Given data section start

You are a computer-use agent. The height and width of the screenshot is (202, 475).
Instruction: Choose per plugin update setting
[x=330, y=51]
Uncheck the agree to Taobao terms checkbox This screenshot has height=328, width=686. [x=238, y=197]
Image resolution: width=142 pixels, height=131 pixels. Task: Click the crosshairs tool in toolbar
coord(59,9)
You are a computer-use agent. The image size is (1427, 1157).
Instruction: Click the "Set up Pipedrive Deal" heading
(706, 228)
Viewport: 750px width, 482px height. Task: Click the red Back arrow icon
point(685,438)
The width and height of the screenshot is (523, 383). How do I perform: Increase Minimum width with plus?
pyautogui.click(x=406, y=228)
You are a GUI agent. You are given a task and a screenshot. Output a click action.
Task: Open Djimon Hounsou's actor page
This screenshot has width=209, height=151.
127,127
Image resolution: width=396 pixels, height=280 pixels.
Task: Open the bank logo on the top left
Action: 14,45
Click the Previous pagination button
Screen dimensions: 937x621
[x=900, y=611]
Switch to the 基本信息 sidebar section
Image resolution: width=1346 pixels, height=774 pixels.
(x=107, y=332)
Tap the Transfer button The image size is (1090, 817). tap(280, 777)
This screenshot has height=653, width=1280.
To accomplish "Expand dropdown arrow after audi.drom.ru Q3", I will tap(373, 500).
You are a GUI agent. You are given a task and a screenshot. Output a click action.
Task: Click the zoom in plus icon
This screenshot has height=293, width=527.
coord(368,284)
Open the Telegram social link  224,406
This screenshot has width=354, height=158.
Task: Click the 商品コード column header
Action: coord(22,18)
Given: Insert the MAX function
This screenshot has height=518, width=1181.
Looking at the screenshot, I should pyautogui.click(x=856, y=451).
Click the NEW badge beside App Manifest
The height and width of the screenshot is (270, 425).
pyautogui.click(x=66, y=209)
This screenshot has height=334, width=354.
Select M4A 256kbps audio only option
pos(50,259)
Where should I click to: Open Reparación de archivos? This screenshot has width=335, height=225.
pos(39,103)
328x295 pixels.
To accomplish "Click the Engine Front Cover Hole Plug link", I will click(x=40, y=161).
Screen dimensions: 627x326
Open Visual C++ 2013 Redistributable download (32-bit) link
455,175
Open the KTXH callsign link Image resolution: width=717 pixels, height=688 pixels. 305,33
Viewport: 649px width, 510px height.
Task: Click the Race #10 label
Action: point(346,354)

Given data section end

> **Task details**:
All that belongs in the answer is the run of lines above from the line containing "This screenshot has width=209, height=151." through the line containing "Tap the Transfer", exactly as written.

> **Task result**:
This screenshot has width=209, height=151.
127,127
Image resolution: width=396 pixels, height=280 pixels.
Task: Open the bank logo on the top left
Action: 14,45
Click the Previous pagination button
Screen dimensions: 937x621
[x=900, y=611]
Switch to the 基本信息 sidebar section
Image resolution: width=1346 pixels, height=774 pixels.
(x=107, y=332)
Tap the Transfer button The image size is (1090, 817). tap(280, 777)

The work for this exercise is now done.